[Rows of pointing data]
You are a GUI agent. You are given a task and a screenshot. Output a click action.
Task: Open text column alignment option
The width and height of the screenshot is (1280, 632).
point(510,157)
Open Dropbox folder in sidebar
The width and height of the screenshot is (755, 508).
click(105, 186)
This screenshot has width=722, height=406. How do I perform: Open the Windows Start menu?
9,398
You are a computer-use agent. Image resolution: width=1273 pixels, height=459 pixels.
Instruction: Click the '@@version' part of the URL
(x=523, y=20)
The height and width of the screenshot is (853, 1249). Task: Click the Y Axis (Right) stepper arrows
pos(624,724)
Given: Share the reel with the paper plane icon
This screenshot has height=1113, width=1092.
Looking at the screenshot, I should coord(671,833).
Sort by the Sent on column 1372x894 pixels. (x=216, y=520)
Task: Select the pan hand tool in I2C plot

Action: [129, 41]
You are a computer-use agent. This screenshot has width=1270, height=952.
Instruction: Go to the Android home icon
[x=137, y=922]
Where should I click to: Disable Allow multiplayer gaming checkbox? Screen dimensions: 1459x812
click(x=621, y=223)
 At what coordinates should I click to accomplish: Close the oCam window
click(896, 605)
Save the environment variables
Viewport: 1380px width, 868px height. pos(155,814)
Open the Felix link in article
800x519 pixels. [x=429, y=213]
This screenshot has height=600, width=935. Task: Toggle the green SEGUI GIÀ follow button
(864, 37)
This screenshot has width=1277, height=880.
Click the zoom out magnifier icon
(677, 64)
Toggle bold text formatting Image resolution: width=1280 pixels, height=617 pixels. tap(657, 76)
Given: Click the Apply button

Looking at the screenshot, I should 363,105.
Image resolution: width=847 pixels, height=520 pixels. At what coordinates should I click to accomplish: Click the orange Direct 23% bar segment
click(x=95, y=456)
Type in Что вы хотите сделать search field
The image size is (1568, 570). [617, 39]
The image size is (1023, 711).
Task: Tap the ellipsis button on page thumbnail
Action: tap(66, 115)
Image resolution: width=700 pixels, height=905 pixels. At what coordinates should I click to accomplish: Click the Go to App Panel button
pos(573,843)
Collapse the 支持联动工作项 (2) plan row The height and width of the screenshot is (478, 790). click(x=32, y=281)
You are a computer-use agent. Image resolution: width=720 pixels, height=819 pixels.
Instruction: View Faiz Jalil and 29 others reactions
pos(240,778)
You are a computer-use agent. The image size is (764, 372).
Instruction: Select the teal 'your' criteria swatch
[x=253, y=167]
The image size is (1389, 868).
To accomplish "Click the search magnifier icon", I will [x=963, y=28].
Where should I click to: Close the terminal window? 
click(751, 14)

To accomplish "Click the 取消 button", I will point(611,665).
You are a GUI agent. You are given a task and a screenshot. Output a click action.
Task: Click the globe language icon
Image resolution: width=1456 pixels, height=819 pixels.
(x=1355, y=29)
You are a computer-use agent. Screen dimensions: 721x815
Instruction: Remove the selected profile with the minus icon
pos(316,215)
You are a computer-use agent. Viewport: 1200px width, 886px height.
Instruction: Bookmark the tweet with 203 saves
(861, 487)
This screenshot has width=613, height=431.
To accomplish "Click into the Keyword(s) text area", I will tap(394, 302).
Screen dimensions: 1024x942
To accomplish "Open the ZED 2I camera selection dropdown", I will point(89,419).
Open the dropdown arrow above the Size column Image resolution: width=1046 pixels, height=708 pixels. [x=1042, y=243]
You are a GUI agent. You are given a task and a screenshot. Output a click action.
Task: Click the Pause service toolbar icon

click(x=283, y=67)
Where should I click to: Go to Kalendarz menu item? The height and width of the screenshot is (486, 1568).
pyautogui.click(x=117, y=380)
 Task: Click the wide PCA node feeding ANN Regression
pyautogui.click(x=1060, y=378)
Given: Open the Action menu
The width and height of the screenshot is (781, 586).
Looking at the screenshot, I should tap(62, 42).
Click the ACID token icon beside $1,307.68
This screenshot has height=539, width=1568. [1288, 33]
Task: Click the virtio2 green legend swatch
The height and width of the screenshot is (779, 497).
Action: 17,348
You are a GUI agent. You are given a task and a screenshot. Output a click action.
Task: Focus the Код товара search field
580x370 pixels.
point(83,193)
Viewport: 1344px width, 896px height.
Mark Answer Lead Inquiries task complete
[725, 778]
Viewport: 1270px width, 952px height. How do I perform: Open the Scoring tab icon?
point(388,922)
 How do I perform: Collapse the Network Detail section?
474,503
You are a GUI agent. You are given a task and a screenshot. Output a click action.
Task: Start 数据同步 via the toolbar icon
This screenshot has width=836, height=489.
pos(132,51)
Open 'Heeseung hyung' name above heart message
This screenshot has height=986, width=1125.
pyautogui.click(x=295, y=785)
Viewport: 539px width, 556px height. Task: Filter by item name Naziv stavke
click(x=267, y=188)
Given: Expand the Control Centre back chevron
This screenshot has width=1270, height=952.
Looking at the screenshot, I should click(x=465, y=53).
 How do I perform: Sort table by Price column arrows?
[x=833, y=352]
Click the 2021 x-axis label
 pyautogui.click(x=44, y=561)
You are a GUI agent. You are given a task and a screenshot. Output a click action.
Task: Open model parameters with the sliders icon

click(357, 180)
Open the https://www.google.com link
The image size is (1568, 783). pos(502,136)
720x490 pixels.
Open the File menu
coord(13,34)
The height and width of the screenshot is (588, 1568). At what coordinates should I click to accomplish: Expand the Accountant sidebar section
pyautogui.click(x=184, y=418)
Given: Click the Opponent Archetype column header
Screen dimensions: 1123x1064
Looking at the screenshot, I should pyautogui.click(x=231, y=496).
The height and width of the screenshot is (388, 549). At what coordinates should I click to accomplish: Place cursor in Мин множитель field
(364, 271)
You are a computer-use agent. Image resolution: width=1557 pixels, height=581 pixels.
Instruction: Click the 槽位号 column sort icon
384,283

- TASK REQUIREMENTS
Copy out the data above, substituting "desktop agent" for every "computer-use agent" and keeping everything else unchanged.

- THE ANSWER
You are a GUI agent. You are given a task and a screenshot. Output a click action.
Task: Open text column alignment option
The width and height of the screenshot is (1280, 632).
point(510,157)
Open Dropbox folder in sidebar
The width and height of the screenshot is (755, 508).
click(105, 186)
This screenshot has width=722, height=406. How do I perform: Open the Windows Start menu?
9,398
You are a desktop agent. Image resolution: width=1273 pixels, height=459 pixels.
Instruction: Click the '@@version' part of the URL
(x=523, y=20)
The height and width of the screenshot is (853, 1249). Task: Click the Y Axis (Right) stepper arrows
pos(624,724)
Given: Share the reel with the paper plane icon
This screenshot has height=1113, width=1092.
Looking at the screenshot, I should coord(671,833).
Sort by the Sent on column 1372x894 pixels. (x=216, y=520)
Task: Select the pan hand tool in I2C plot

Action: [129, 41]
You are a desktop agent. This screenshot has width=1270, height=952.
Instruction: Go to the Android home icon
[x=137, y=922]
Where should I click to: Disable Allow multiplayer gaming checkbox? Screen dimensions: 1459x812
click(x=621, y=223)
 At what coordinates should I click to accomplish: Close the oCam window
click(896, 605)
Save the environment variables
Viewport: 1380px width, 868px height. pos(155,814)
Open the Felix link in article
800x519 pixels. [x=429, y=213]
This screenshot has height=600, width=935. Task: Toggle the green SEGUI GIÀ follow button
(864, 37)
This screenshot has width=1277, height=880.
Click the zoom out magnifier icon
(677, 64)
Toggle bold text formatting Image resolution: width=1280 pixels, height=617 pixels. tap(657, 76)
Given: Click the Apply button

Looking at the screenshot, I should 363,105.
Image resolution: width=847 pixels, height=520 pixels. At what coordinates should I click to accomplish: Click the orange Direct 23% bar segment
click(x=95, y=456)
Type in Что вы хотите сделать search field
The image size is (1568, 570). [617, 39]
The image size is (1023, 711).
Task: Tap the ellipsis button on page thumbnail
Action: tap(66, 115)
Image resolution: width=700 pixels, height=905 pixels. At what coordinates should I click to accomplish: Click the Go to App Panel button
pos(573,843)
Collapse the 支持联动工作项 (2) plan row The height and width of the screenshot is (478, 790). click(x=32, y=281)
You are a desktop agent. Image resolution: width=720 pixels, height=819 pixels.
Instruction: View Faiz Jalil and 29 others reactions
pos(240,778)
You are a desktop agent. The image size is (764, 372).
Instruction: Select the teal 'your' criteria swatch
[x=253, y=167]
The image size is (1389, 868).
To accomplish "Click the search magnifier icon", I will [x=963, y=28].
Where should I click to: Close the terminal window? 
click(751, 14)

To accomplish "Click the 取消 button", I will point(611,665).
You are a GUI agent. You are given a task and a screenshot. Output a click action.
Task: Click the globe language icon
Image resolution: width=1456 pixels, height=819 pixels.
(x=1355, y=29)
You are a desktop agent. Screen dimensions: 721x815
Instruction: Remove the selected profile with the minus icon
pos(316,215)
You are a desktop agent. Viewport: 1200px width, 886px height.
Instruction: Bookmark the tweet with 203 saves
(861, 487)
This screenshot has width=613, height=431.
To accomplish "Click into the Keyword(s) text area", I will tap(394, 302).
Screen dimensions: 1024x942
To accomplish "Open the ZED 2I camera selection dropdown", I will point(89,419).
Open the dropdown arrow above the Size column Image resolution: width=1046 pixels, height=708 pixels. [x=1042, y=243]
You are a GUI agent. You are given a task and a screenshot. Output a click action.
Task: Click the Pause service toolbar icon

click(x=283, y=67)
Where should I click to: Go to Kalendarz menu item? The height and width of the screenshot is (486, 1568).
pyautogui.click(x=117, y=380)
 Task: Click the wide PCA node feeding ANN Regression
pyautogui.click(x=1060, y=378)
Given: Open the Action menu
The width and height of the screenshot is (781, 586).
Looking at the screenshot, I should tap(62, 42).
Click the ACID token icon beside $1,307.68
This screenshot has height=539, width=1568. [1288, 33]
Task: Click the virtio2 green legend swatch
The height and width of the screenshot is (779, 497).
Action: 17,348
You are a GUI agent. You are given a task and a screenshot. Output a click action.
Task: Focus the Код товара search field
580x370 pixels.
point(83,193)
Viewport: 1344px width, 896px height.
Mark Answer Lead Inquiries task complete
[725, 778]
Viewport: 1270px width, 952px height. How do I perform: Open the Scoring tab icon?
point(388,922)
 How do I perform: Collapse the Network Detail section?
474,503
You are a GUI agent. You are given a task and a screenshot. Output a click action.
Task: Start 数据同步 via the toolbar icon
This screenshot has width=836, height=489.
pos(132,51)
Open 'Heeseung hyung' name above heart message
This screenshot has height=986, width=1125.
pyautogui.click(x=295, y=785)
Viewport: 539px width, 556px height. Task: Filter by item name Naziv stavke
click(x=267, y=188)
Given: Expand the Control Centre back chevron
This screenshot has width=1270, height=952.
Looking at the screenshot, I should click(x=465, y=53).
 How do I perform: Sort table by Price column arrows?
[x=833, y=352]
Click the 2021 x-axis label
 pyautogui.click(x=44, y=561)
You are a GUI agent. You are given a task and a screenshot. Output a click action.
Task: Open model parameters with the sliders icon

click(357, 180)
Open the https://www.google.com link
The image size is (1568, 783). pos(502,136)
720x490 pixels.
Open the File menu
coord(13,34)
The height and width of the screenshot is (588, 1568). At what coordinates should I click to accomplish: Expand the Accountant sidebar section
pyautogui.click(x=184, y=418)
Given: Click the Opponent Archetype column header
Screen dimensions: 1123x1064
Looking at the screenshot, I should pyautogui.click(x=231, y=496).
The height and width of the screenshot is (388, 549). At what coordinates should I click to accomplish: Place cursor in Мин множитель field
(364, 271)
You are a desktop agent. Image resolution: width=1557 pixels, height=581 pixels.
Instruction: Click the 槽位号 column sort icon
384,283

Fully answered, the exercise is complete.